Rainer Maria Kardinal Woelki im Gespräch mit Christoph Heinemann | 17.04.2015
    Rainer Maria Kardinal Woelki bei seiner Einführung im Kölner Dom 2014
    "Ich hoffe und zittere davor, das richtige Wort in diesem Augenblick zu finden", sagte der Kölner Erzbischof Woelki im Interview mit dem Deutschlandfunk. (imago stock&people)
    Der Kölner Kardinal Woelki und die Präses der evangelischen Kirche Westfalens, Annette Kurschus, werden die Trauerfeier im Kölner Dom leiten. Woelki sagte im Deutschlandfunk, man müsse eingestehen, dass man den Angehörigen nur schwer Trost spenden könne. "Ich fühle mich an eine menschlich existenzielle Grenze gedrängt", betonte der Kölner Erzbischof. Er stehe genauso sprachlos vor dem, was geschehen sei, wie tausende andere Menschen auch.
    Es sei wichtig, für den Anderen da zu sein und ihm ein "wirkliches Mitleiden" zu schenken. Er könne nur den christlichen Glauben als Angebot in den Raum stellen und darauf hoffen, dass die Menschen daraus Kraft zögen.
    "Jeder Mensch verdient unser Gebet"
    "Wir müssen versuchen, nicht vorschnell zu urteilen", sagte Woelki in Bezug auf den Copiloten Andreas Lubitz, der das Germanwings-Flugzeug absichtlich zum Absturz gebracht hatte: "Jeder Mensch verdient unser Gebet".
    An dem ökumenischen Gottesdienst im Kölner Dom nehmen die Angehörigen der 150 Passagiere und Besatzungsmitglieder teil, die bei dem Unglück ums Leben kamen.
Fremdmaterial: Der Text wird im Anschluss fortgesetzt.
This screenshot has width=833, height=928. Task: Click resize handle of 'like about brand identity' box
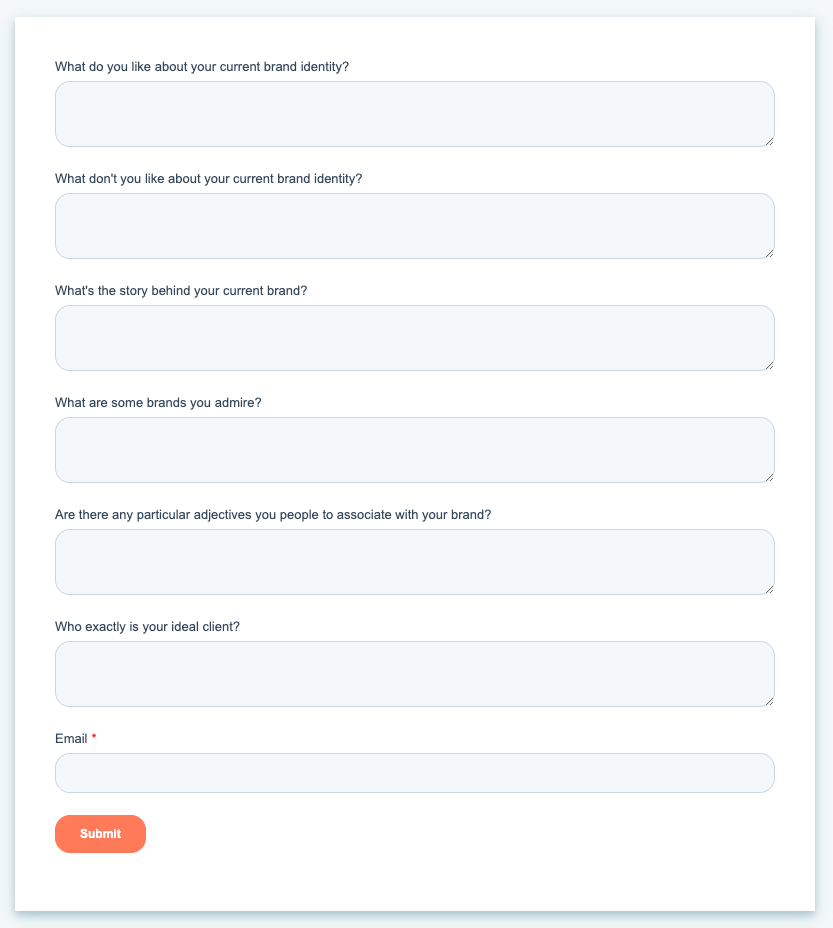(x=769, y=141)
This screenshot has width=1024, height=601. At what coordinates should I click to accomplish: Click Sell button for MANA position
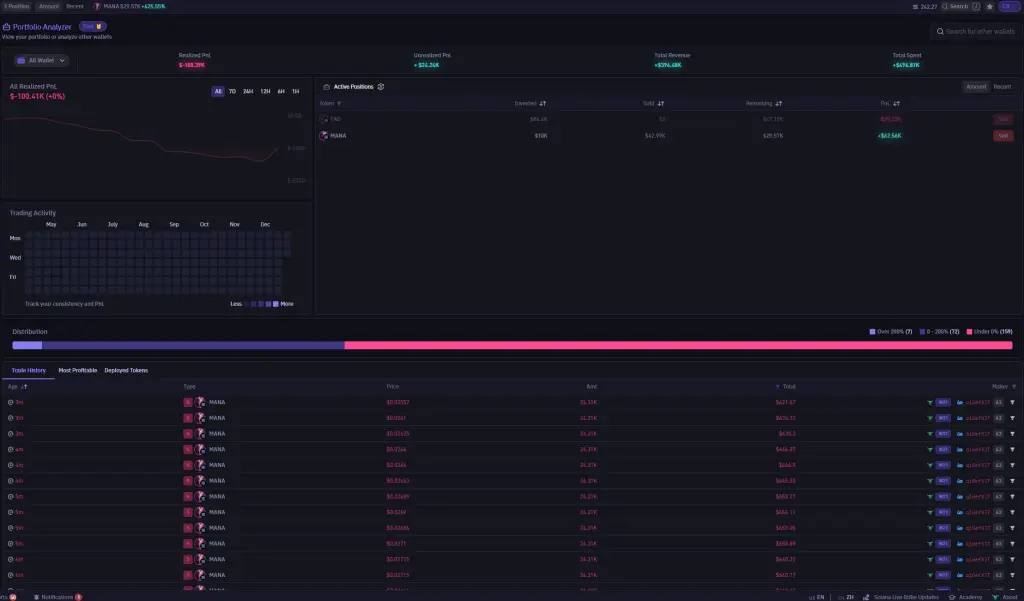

Bundespräsident Joachim Gauck und die nordrhein-westfälische Ministerpräsidentin Hannelore Kraft werden eine Rede halten. Auch Bundeskanzlerin Angela Merkel und Bundestagspräsident Norbert Lammert sowie Gäste aus Frankreich und Spanien kommen nach Köln. In ganz Deutschland wehen die Fahnen auf Halbmast. Bei dem Airbus-Absturz auf dem Flug von Barcelona nach Düsseldorf waren am 24. März alle Insassen ums Leben gekommen.
    In einer Sondersendung übertragen wir den Trauerakt ab 11 Uhr 55.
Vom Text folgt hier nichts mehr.